## TASK ITEM
Of all the lines below, output only those starting at the one with "[चांदी ₹15,748 गिरकर" and ending at the one with "बहन से गंदी", both ends included, exactly as written.

## EXERCISE MATERIAL
::::::::

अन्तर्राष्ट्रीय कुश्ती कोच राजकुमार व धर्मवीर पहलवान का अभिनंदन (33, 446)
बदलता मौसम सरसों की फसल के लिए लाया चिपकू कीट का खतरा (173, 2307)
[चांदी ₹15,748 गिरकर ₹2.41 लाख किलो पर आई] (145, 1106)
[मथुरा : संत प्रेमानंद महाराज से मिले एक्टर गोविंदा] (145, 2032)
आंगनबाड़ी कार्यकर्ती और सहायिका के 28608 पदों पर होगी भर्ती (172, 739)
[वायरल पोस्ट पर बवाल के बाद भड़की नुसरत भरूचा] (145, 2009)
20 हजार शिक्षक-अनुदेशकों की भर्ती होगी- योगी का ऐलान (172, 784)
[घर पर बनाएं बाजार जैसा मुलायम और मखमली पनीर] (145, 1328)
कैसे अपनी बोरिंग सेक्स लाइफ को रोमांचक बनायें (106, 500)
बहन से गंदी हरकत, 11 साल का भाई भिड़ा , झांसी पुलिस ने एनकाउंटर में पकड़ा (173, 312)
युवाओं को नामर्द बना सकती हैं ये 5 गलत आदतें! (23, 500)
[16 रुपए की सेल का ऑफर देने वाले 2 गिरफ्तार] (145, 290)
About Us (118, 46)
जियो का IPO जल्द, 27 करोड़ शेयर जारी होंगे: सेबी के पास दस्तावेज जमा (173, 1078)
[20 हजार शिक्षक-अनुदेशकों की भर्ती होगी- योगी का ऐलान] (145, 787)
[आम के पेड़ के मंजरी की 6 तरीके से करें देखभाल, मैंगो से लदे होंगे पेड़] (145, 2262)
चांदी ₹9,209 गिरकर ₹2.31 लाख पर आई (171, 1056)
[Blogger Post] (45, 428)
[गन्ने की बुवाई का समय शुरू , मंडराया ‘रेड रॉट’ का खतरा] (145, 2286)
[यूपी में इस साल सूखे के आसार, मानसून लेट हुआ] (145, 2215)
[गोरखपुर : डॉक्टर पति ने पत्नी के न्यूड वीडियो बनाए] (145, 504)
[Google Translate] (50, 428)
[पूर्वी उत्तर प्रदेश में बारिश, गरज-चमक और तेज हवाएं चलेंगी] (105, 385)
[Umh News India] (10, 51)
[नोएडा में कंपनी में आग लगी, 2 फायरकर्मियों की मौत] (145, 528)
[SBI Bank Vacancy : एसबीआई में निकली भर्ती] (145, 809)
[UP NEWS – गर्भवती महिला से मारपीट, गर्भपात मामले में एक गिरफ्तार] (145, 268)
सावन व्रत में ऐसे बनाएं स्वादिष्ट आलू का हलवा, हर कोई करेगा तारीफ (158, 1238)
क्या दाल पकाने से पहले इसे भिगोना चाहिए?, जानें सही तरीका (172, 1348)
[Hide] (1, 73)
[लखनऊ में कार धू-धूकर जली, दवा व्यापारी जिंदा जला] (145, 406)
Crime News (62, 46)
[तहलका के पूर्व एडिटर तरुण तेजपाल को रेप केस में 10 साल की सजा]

::::::::

## ANSWER AREA
[चांदी ₹15,748 गिरकर ₹2.41 लाख किलो पर आई] (145, 1106)
[मथुरा : संत प्रेमानंद महाराज से मिले एक्टर गोविंदा] (145, 2032)
आंगनबाड़ी कार्यकर्ती और सहायिका के 28608 पदों पर होगी भर्ती (172, 739)
[वायरल पोस्ट पर बवाल के बाद भड़की नुसरत भरूचा] (145, 2009)
20 हजार शिक्षक-अनुदेशकों की भर्ती होगी- योगी का ऐलान (172, 784)
[घर पर बनाएं बाजार जैसा मुलायम और मखमली पनीर] (145, 1328)
कैसे अपनी बोरिंग सेक्स लाइफ को रोमांचक बनायें (106, 500)
बहन से गंदी हरकत, 11 साल का भाई भिड़ा , झांसी पुलिस ने एनकाउंटर में पकड़ा (173, 312)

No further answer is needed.